10/16/2009 05:12 am ET | Updated May 25, 2011

3D: Not the Next Big Thing

This has been the summer of digital 3D, from early releases like Up to last weekend's The Final Destination to the growing drumbeat for James Cameron's much-anticipated Avatar, which began at Comic-Con and will crescendo with the film's year-end release.

A recent Newsweek article touted the imminent arrival of 3D TV -- which would, of course, require new TV sets, receivers and DVD players.

Not to mention, of course, the glasses.

Ah, the glasses. There's the rub.

Because no matter how open I am to 3D -- to what some have referred to as an "immersive experience" -- I still can't get past the glasses.

Glasses = gimmick.

Certainly, 3D can enhance the experience. But should it define the experience? More to the point, how important is a work of art that requires special equipment to be able to truly enjoy it -- beyond one's eyes, ears and brain?

At its best, film should already be an immersive experience. Indeed, that's true of the best examples of any art. Whether it's a great book, a soulful piece of music, a transcendent painting or a significant film: The definition of art is its ability to reach you in a way that takes you out of yourself, out of your own head, out of your everyday life, and puts you squarely in the realm of the artist.

I haven't seen the Avatar footage.
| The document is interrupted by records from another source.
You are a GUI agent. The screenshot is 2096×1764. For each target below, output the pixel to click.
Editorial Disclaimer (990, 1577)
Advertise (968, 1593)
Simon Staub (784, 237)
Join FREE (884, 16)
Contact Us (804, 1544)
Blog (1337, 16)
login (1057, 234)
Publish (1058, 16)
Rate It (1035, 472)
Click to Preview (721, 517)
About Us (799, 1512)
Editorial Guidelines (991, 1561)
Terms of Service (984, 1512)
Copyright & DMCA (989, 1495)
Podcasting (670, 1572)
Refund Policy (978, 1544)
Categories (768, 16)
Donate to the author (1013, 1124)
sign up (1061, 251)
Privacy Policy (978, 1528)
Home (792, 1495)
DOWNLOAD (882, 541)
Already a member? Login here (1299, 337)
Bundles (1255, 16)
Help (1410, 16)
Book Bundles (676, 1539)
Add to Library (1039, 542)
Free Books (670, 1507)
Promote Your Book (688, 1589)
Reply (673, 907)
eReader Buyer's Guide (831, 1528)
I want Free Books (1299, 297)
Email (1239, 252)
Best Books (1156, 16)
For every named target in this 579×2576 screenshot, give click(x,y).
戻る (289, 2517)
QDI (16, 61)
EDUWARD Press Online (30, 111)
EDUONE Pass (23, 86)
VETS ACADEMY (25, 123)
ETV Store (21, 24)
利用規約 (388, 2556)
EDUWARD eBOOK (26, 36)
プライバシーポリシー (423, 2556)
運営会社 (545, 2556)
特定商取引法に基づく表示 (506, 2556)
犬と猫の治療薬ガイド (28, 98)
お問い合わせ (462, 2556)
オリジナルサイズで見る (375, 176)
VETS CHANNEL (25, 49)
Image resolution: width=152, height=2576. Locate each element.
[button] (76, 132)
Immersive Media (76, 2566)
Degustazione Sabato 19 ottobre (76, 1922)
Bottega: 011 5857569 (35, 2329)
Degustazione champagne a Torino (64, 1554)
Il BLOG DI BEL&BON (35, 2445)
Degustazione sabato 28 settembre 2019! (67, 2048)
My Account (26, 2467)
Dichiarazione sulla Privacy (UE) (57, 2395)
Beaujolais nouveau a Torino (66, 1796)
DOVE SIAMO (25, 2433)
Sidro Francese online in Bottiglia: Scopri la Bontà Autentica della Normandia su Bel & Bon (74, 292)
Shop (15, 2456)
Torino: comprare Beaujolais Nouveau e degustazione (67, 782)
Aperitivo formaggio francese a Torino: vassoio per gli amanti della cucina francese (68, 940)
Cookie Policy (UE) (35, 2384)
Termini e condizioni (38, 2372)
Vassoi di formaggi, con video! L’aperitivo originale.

And I would certainly never bet against James Cameron, a visionary director who makes me glad that my career as a critic has overlapped with his as a filmmaker. (I feel the same way about a couple of other directors, a short list that starts with Martin Scorsese and Woody Allen.)

If anyone can create a digital 3D method that pulls you into his make-believe world in a way no one has before, it's Cameron. I'm anxious to see it.

But if Avatar turns out to be a great film, I'm betting it's not because of the technology. It never is.